TSMCは現在全世界でテクノロジーシンポジウムを開催中だ(6月28日には日本でも開催される)。2nmや1nm世代と言った、最先端プロセスが注目されがちではあるが、同社はInFO、CoWoS、TSMC-SoIC等の先進パッケージング技術についても急速に技術開発を進めており、現在のバンプピッチ9μmから2027年までに3μmピッチまで進化し、A16とN2ダイの組み合わせを積層するロードマップを明らかにしている。
2027年にはA16ダイにN2ダイを組み合わせたチップも可能に
TSMCは、CoWoS(Chip on Wafer on Substrate)やInFO (Integrated Fan-Out)などの先進的なパッケージング技術を有しているが、最も複雑なテクノロジーは、TSMC-SoIC(System on Integrated Chips)だ。このシリコンダイを3次元積層する技術は、ハイブリッドウェハー接合のTSMC版であり、ハイブリッド接合により、2つの先進ロジックデバイスを直接積層し、極めて高密度(かつ超短距離)の接続を実現する。
SoIC技術は、同種のチップと異種のチップの両方を、より小さなフットプリントと薄型の単一のSoCのようなチップに統合する事を可能にし、CoWoSやInFoに統合する事が可能だ。新たに統合されたSoCは外見上は、一般的なSoCチップと同じに見えるが、異種統合機能が組み込まれている。
この技術は主に高性能部品を対象としている。現時点では、SoIC-X(バンプレス)は、AMDのCPU向け3D Vキャッシュ技術やInstinct MI300シリーズのAI製品など、特定の用途に使用されている。ただし、現在は、ダイサイズや相互接続ピッチの制約によって制限されている。
しかし、これらの制約もTSMCによれば急速に解消される見込みとのことだ。SoIC-X技術は急速に進化し、2027年にはTSMCの最先端A16(1.6nmクラス)で製造されたレチクルサイズのトップダイと、TSMCのN2(2nmクラス)で製造されたボトムダイを組み合わせたチップが組み立て可能になるという。このダイは、現在の9μmピッチの3倍の密度を持つ3μmのボンドピッチTSV(スルーシリコンビア)で接続される。このような小さな相互接続により、全体の接続数が大幅に増加し、組み立てられたチップの帯域幅密度(および性能)が大幅に向上する。
改良されたハイブリッド接合技術により、TSMCの大手HPC顧客(AMD、Broadcom、Intel、NVIDIAなど)は、大規模で超高密度の分離型プロセッサデザインを構築することが可能になる。これにより、ダイ間の距離と全体のフロアスペースが重要なアプリケーションにも対応できるようになる。
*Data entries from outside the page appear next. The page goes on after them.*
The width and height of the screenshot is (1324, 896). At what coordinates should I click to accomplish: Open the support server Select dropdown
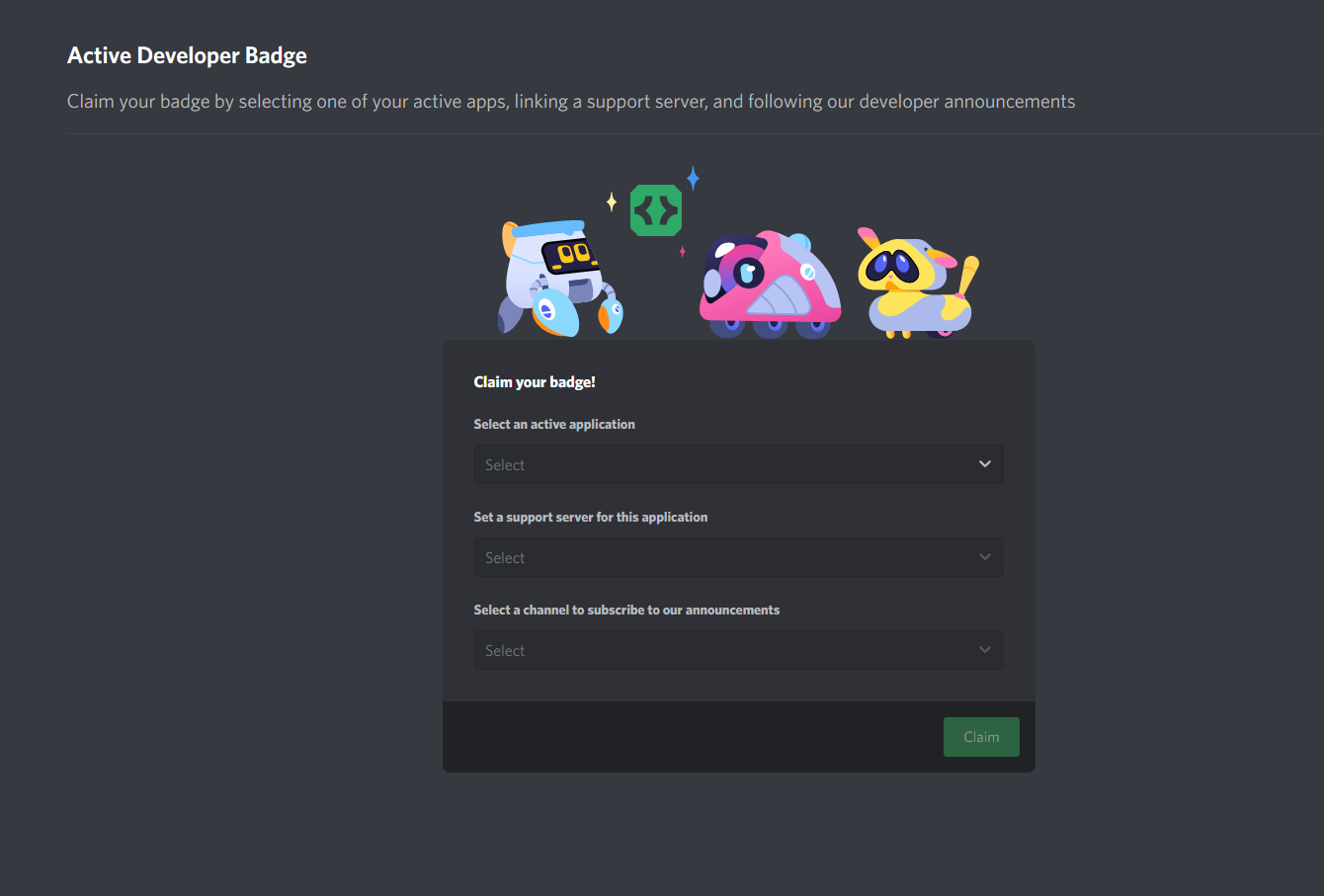pyautogui.click(x=726, y=557)
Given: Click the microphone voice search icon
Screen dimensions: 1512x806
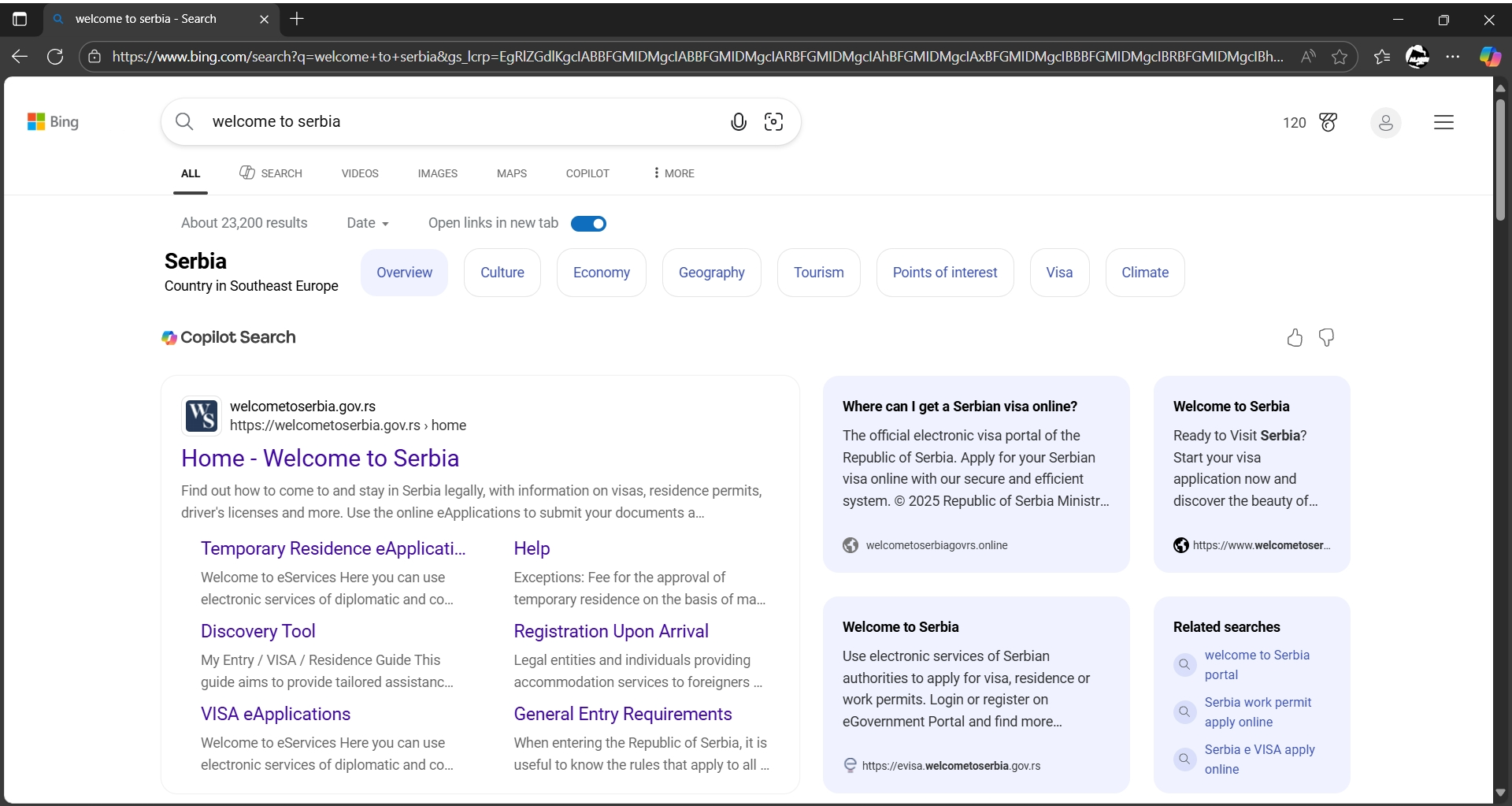Looking at the screenshot, I should (738, 122).
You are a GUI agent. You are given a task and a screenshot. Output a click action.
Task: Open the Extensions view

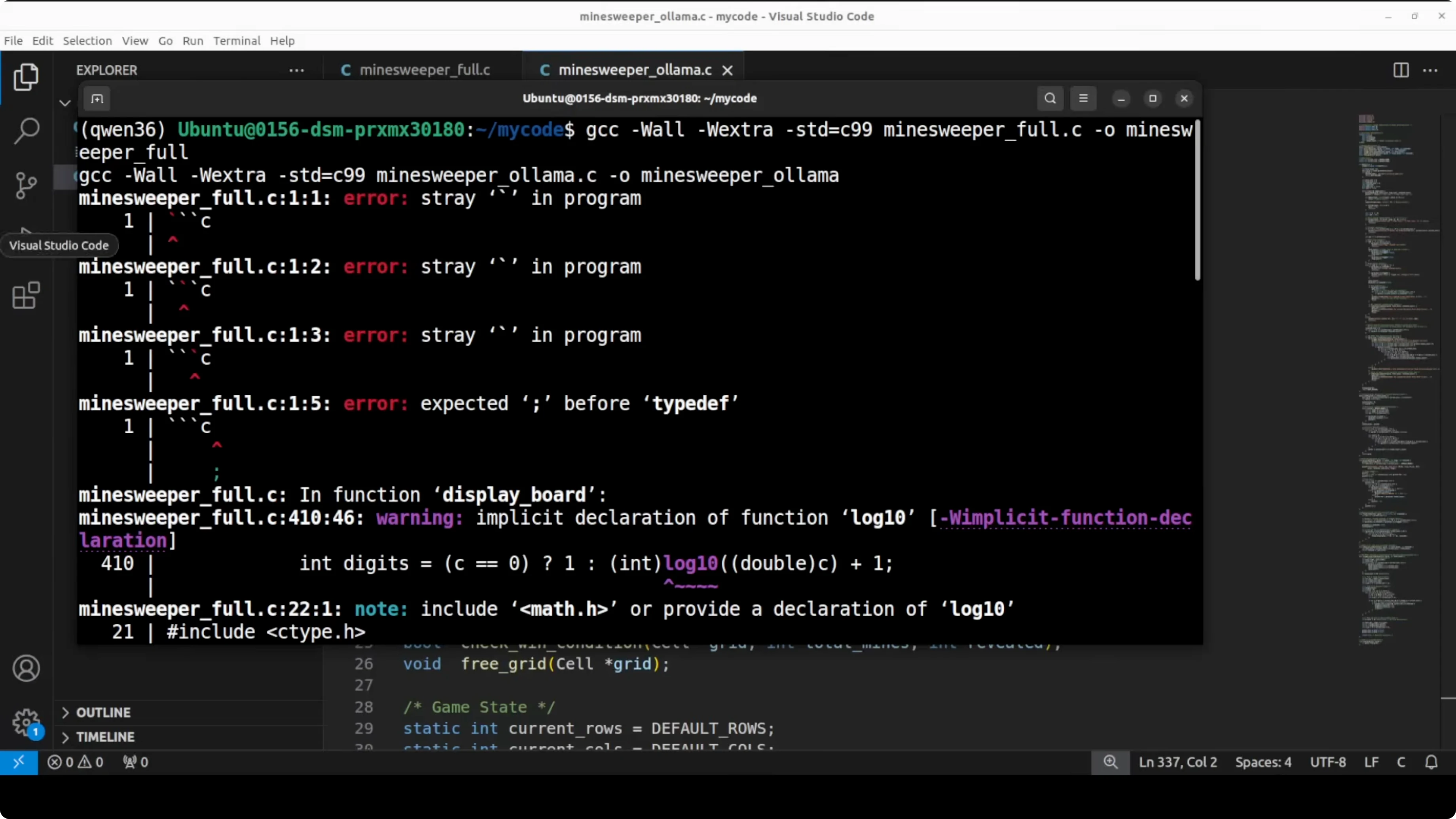pos(26,295)

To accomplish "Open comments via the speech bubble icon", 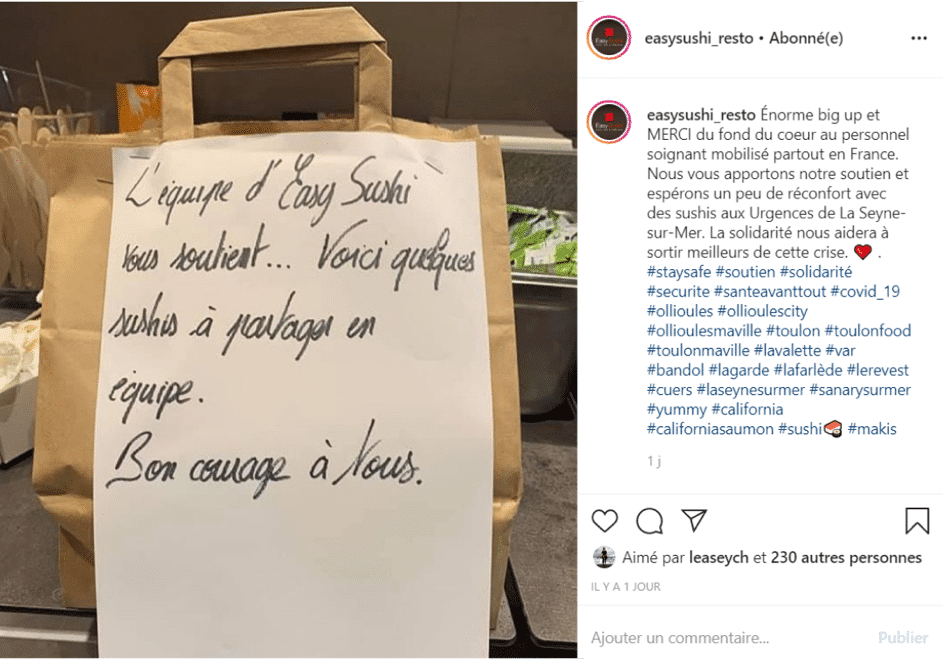I will 650,521.
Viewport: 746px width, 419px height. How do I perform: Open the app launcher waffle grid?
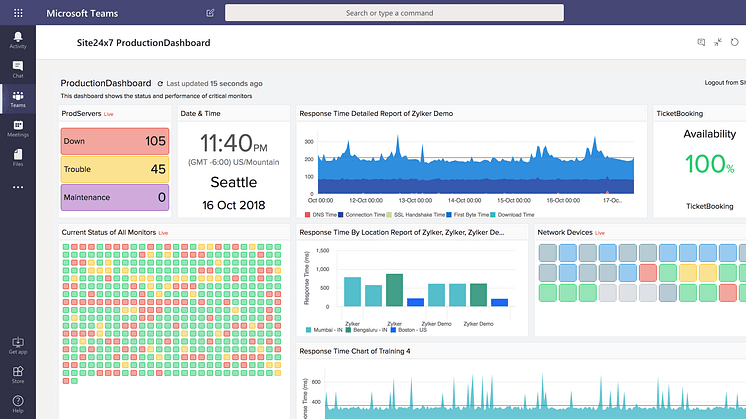18,13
一方、性能のみが重要なアプリケーションでは、複数のSoIC-XパッケージをCoWoSインターポーザに配置し、より低い消費電力で性能を向上させることができる。
TSMCは、極限性能を必要とするデバイス向けのバンプレスSoIC-Xパッケージング技術の開発に加えて、近い将来にバンプ付きSoIC-Pパッケージングプロセスも開始する予定である。SoIC-Pは、より低価格で低性能なアプリケーション向けに設計されており、3D積層を希望するが、バンプレスの銅対銅TSV接続に伴う追加の性能と複雑さを必要としない場合に適している。このパッケージング技術により、より広範な企業がSoICを活用できるようになり、低価格版の技術により、コストを重視する消費者向けアプリケーションにも利用できる可能性がある。
TSMCの現行計画によれば、2025年までに0.2レチクルサイズのN3(3nmクラス)トップダイとN4(4nmクラス)ボトムダイを25μmピッチのマイクロバンプ(µバンプ)で接続可能なフェーストゥバック(F2B)バンプ付きSoIC-P技術を提供する予定とのことだ。2027年には、フェーストゥフェース(F2F)バンプ付きSoIC-P技術を導入し、N2トップダイをN3ボトムダイに16μmピッチで配置することが可能になる。
SoICをチップ開発者の間でより普及させ、利用しやすくするためには、多くの作業が必要であり、ダイ間インターフェースの改善を続ける必要がある。しかし、TSMCはSoICの採用に対して非常に楽観的であり、2026年から2027年にかけて約30のSoICデザインがリリースされると予想している。